Data excerpts:
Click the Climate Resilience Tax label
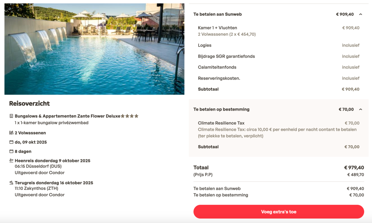The image size is (372, 223). click(221, 123)
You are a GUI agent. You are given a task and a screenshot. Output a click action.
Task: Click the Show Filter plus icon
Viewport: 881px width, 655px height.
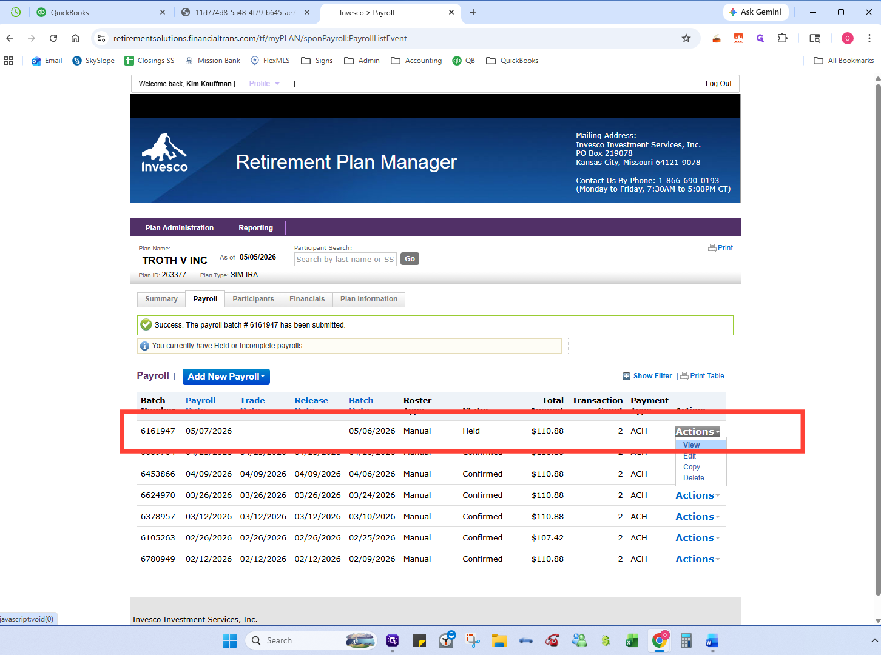pyautogui.click(x=626, y=376)
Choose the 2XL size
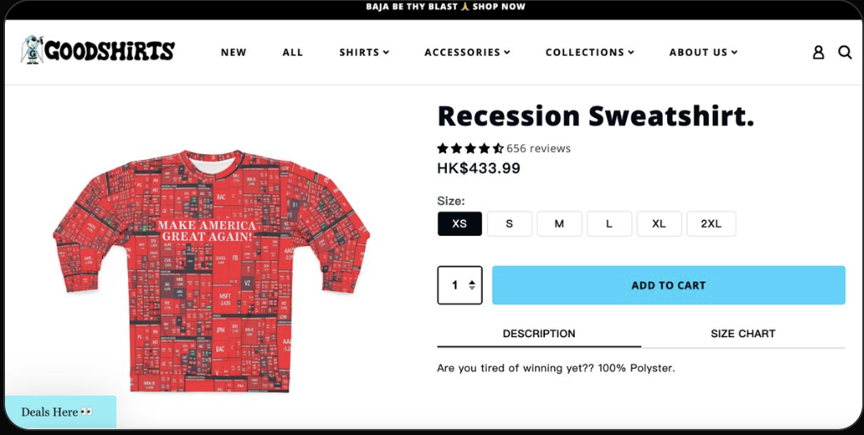This screenshot has width=864, height=435. [711, 223]
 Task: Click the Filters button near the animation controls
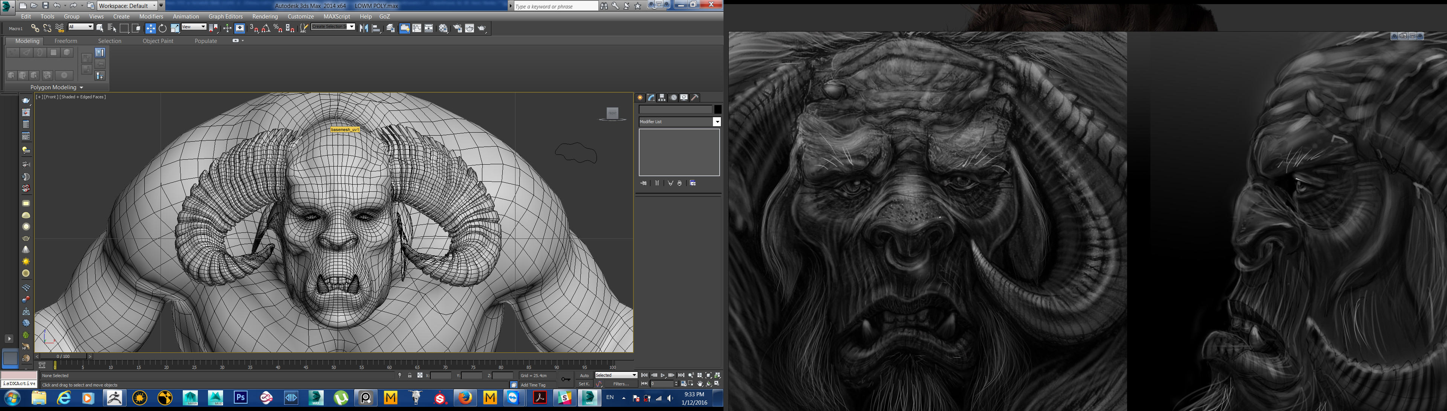621,385
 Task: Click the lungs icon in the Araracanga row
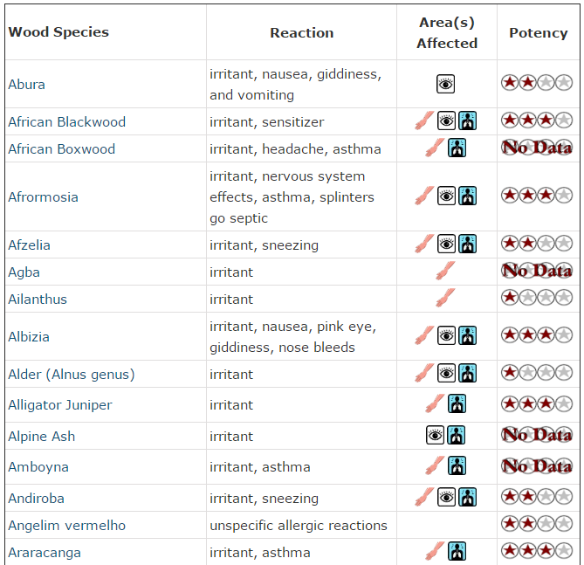click(457, 551)
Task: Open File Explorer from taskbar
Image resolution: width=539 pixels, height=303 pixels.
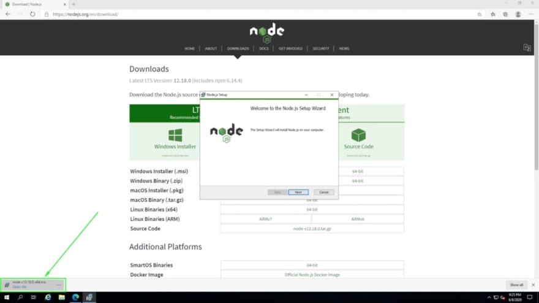Action: (x=61, y=297)
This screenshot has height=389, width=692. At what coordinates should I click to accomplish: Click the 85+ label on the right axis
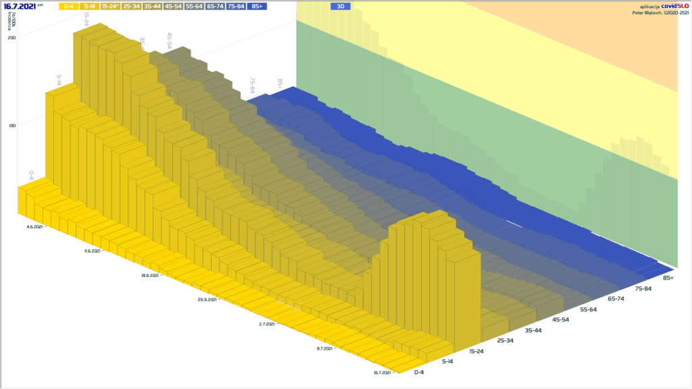(668, 278)
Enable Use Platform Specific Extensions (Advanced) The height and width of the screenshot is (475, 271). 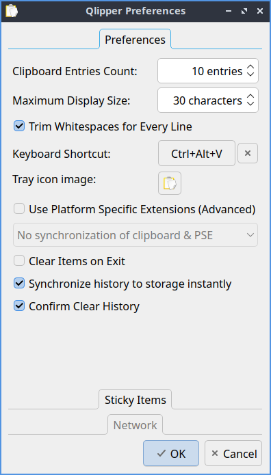[19, 209]
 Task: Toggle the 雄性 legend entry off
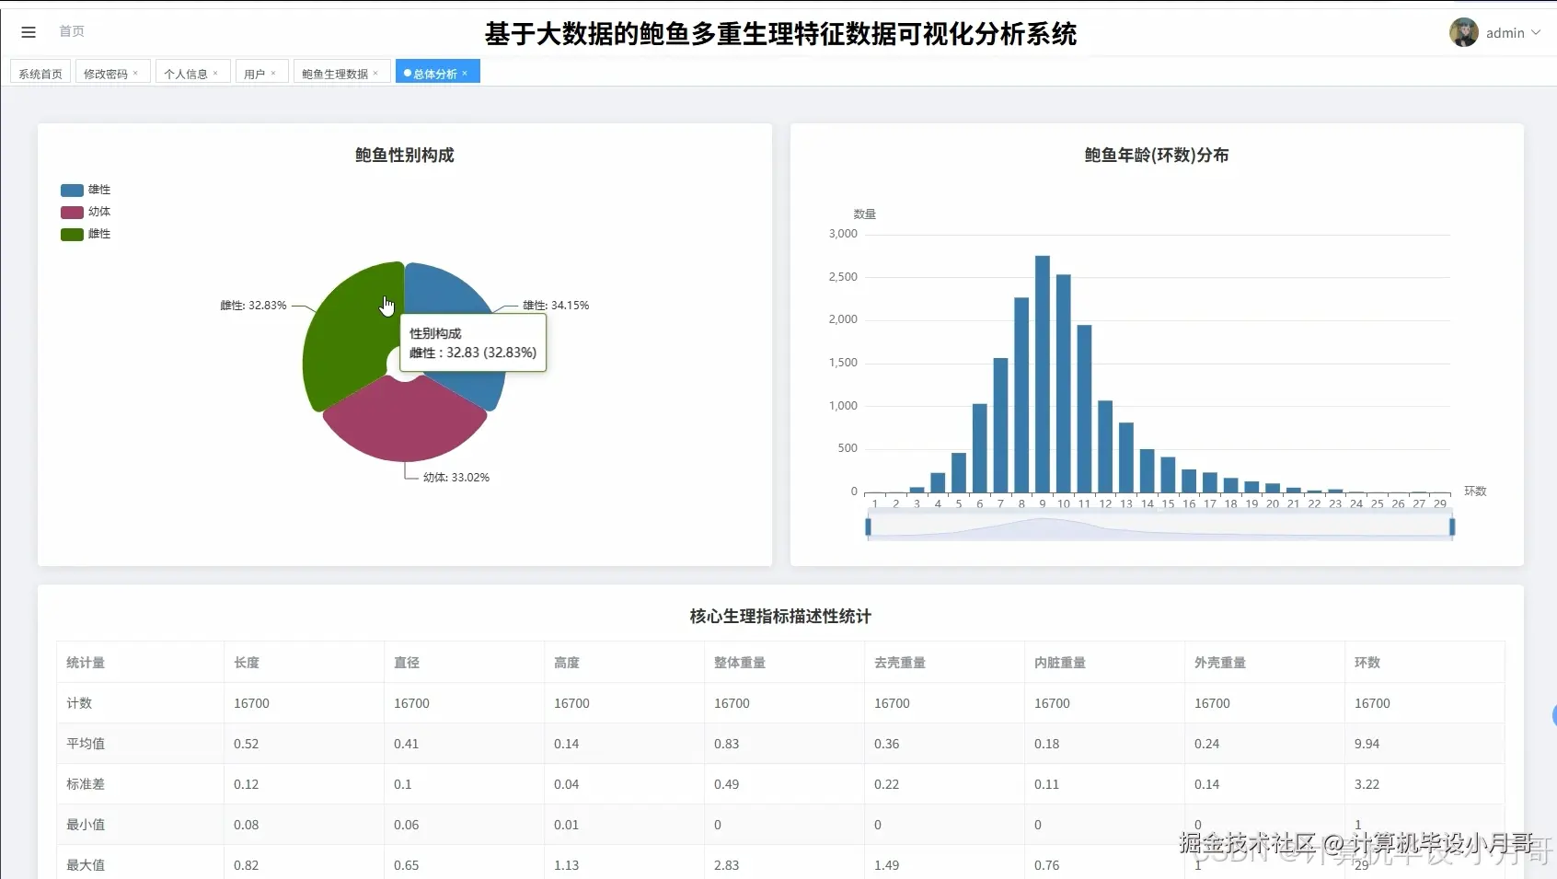click(x=87, y=190)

Written exercise:
Recast the stretch of the material above that opens with the line containing "Task: Click the Filters" and closes with the line containing "Action: (x=61, y=297)" as a Markdown table with the columns Row and Entry, numbering each line and skipping blank ones. Keep the pictures out of the table.

Output for this task:
| Row | Entry |
|---|---|
| 1 |  Task: Click the Filters button near the animation controls |
| 2 | 621,385 |
| 3 |  Task: Click the lungs icon in the Araracanga row |
| 4 | click(457, 551) |
| 5 | Task: Open File Explorer from taskbar |
| 6 | Image resolution: width=539 pixels, height=303 pixels. |
| 7 | Action: (x=61, y=297) |